As used herein, the terms “comprises,” “comprising,” “includes,” “including,” “has,” “having” or any other variation thereof, are intended to cover a non-exclusive inclusion. For example, a process, method, article, or apparatus that comprises a list of elements is not necessarily limited to only those elements but may include other elements not expressly listed or inherent to such process, method, article, or apparatus. Further, unless expressly stated to the contrary, “or” refers to an inclusive or and not to an exclusive or.
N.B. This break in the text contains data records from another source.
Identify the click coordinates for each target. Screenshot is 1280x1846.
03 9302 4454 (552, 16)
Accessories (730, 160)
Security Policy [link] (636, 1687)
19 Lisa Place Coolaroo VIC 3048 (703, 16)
For example, a condition A or B is satisfied by any one of the following: A is true (or present) and B is false (or not present), A is false (or not present) and B is true (or present), and both A and B are true (or present).

In addition, use of the “a” or “an” are employed to describe elements and components of the embodiments herein. This is done merely for convenience and to give a general sense of the invention. This description should be read to include one or at least one and the singular also includes the plural unless it is obvious that it is meant otherwise.

Upon reading this disclosure, those of skill in the art will appreciate still additional alternative structural and functional designs for a system and a process for generating code for cells having dependencies shown in a DAG using generative AI through the disclosed principles herein. Thus, while particular embodiments and applications have been illustrated and described, it is to be understood that the disclosed embodiments are not limited to the precise construction and components disclosed herein. Various modifications, changes and variations, which will be apparent to those skilled in the art, may be made in the arrangement, operation and details of the method and apparatus disclosed herein without departing from the spirit and scope defined in the appended claims.